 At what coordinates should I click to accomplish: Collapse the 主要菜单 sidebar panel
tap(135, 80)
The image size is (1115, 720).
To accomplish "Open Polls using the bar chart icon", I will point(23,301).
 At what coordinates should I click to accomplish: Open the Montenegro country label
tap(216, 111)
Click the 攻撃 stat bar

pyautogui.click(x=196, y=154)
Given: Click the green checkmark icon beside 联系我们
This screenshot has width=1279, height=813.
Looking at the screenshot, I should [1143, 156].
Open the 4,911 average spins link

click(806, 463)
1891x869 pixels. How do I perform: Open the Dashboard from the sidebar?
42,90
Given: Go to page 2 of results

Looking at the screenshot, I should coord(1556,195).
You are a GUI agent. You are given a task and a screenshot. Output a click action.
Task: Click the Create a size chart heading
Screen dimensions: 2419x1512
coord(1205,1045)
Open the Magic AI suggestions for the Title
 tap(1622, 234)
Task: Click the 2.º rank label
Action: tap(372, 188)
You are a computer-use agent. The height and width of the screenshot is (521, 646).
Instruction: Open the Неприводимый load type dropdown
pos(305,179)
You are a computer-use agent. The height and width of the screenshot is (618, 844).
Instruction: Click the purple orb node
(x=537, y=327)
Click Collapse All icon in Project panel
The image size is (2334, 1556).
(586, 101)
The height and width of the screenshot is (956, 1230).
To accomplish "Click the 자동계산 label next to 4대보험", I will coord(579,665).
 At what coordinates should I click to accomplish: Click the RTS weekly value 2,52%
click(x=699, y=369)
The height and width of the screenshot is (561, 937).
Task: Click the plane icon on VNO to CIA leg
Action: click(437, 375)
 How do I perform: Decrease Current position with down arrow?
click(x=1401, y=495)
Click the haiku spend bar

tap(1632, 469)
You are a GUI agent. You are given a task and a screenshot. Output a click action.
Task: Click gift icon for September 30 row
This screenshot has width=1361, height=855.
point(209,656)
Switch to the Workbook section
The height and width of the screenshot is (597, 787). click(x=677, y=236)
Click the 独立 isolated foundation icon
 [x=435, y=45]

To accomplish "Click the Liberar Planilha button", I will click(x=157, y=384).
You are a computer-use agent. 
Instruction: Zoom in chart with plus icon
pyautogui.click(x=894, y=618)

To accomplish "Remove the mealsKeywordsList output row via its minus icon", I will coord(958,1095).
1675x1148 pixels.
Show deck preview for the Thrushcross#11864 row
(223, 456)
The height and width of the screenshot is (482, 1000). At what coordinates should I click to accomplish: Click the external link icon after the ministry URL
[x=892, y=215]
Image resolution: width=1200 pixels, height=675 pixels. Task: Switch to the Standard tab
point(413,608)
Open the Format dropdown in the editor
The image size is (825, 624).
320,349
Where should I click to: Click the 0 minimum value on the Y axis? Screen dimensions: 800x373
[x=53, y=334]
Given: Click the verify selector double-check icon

-------

## EXERCISE OBJECTIVE
Give every line of the items above as a Markdown table with the columns No. and Item line, numbering the rows in order and skipping blank lines.

## EXERCISE SOLUTION
| No. | Item line |
|---|---|
| 1 |  At what coordinates should I click to accomplish: Collapse the 主要菜单 sidebar panel |
| 2 | tap(135, 80) |
| 3 | The image size is (1115, 720). |
| 4 | To accomplish "Open Polls using the bar chart icon", I will point(23,301). |
| 5 |  At what coordinates should I click to accomplish: Open the Montenegro country label |
| 6 | tap(216, 111) |
| 7 | Click the 攻撃 stat bar |
| 8 | pyautogui.click(x=196, y=154) |
| 9 | Given: Click the green checkmark icon beside 联系我们 |
| 10 | This screenshot has width=1279, height=813. |
| 11 | Looking at the screenshot, I should [1143, 156]. |
| 12 | Open the 4,911 average spins link |
| 13 | click(806, 463) |
| 14 | 1891x869 pixels. How do I perform: Open the Dashboard from the sidebar? |
| 15 | 42,90 |
| 16 | Given: Go to page 2 of results |
| 17 | Looking at the screenshot, I should coord(1556,195). |
| 18 | You are a GUI agent. You are given a task and a screenshot. Output a click action. |
| 19 | Task: Click the Create a size chart heading |
| 20 | Screen dimensions: 2419x1512 |
| 21 | coord(1205,1045) |
| 22 | Open the Magic AI suggestions for the Title |
| 23 |  tap(1622, 234) |
| 24 | Task: Click the 2.º rank label |
| 25 | Action: tap(372, 188) |
| 26 | You are a computer-use agent. The height and width of the screenshot is (521, 646). |
| 27 | Instruction: Open the Неприводимый load type dropdown |
| 28 | pos(305,179) |
| 29 | You are a computer-use agent. The height and width of the screenshot is (618, 844). |
| 30 | Instruction: Click the purple orb node |
| 31 | (x=537, y=327) |
| 32 | Click Collapse All icon in Project panel |
| 33 | The image size is (2334, 1556). |
| 34 | (586, 101) |
| 35 | The height and width of the screenshot is (956, 1230). |
| 36 | To accomplish "Click the 자동계산 label next to 4대보험", I will coord(579,665). |
| 37 |  At what coordinates should I click to accomplish: Click the RTS weekly value 2,52% |
| 38 | click(x=699, y=369) |
| 39 | The height and width of the screenshot is (561, 937). |
| 40 | Task: Click the plane icon on VNO to CIA leg |
| 41 | Action: click(437, 375) |
| 42 |  How do I perform: Decrease Current position with down arrow? |
| 43 | click(x=1401, y=495) |
| 44 | Click the haiku spend bar |
| 45 | tap(1632, 469) |
| 46 | You are a GUI agent. You are given a task and a screenshot. Output a click action. |
| 47 | Task: Click gift icon for September 30 row |
| 48 | This screenshot has width=1361, height=855. |
| 49 | point(209,656) |
| 50 | Switch to the Workbook section |
| 51 | The height and width of the screenshot is (597, 787). click(x=677, y=236) |
| 52 | Click the 独立 isolated foundation icon |
| 53 |  [x=435, y=45] |
| 54 | To accomplish "Click the Liberar Planilha button", I will click(x=157, y=384). |
| 55 | You are a computer-use agent.  |
| 56 | Instruction: Zoom in chart with plus icon |
| 57 | pyautogui.click(x=894, y=618) |
| 58 | To accomplish "Remove the mealsKeywordsList output row via its minus icon", I will coord(958,1095). |
| 59 | 1675x1148 pixels. |
| 60 | Show deck preview for the Thrushcross#11864 row |
| 61 | (223, 456) |
| 62 | The height and width of the screenshot is (482, 1000). At what coordinates should I click to accomplish: Click the external link icon after the ministry URL |
| 63 | [x=892, y=215] |
| 64 | Image resolution: width=1200 pixels, height=675 pixels. Task: Switch to the Standard tab |
| 65 | point(413,608) |
| 66 | Open the Format dropdown in the editor |
| 67 | The image size is (825, 624). |
| 68 | 320,349 |
| 69 | Where should I click to: Click the 0 minimum value on the Y axis? Screen dimensions: 800x373 |
| 70 | [x=53, y=334] |
| 71 | Given: Click the verify selector double-check icon |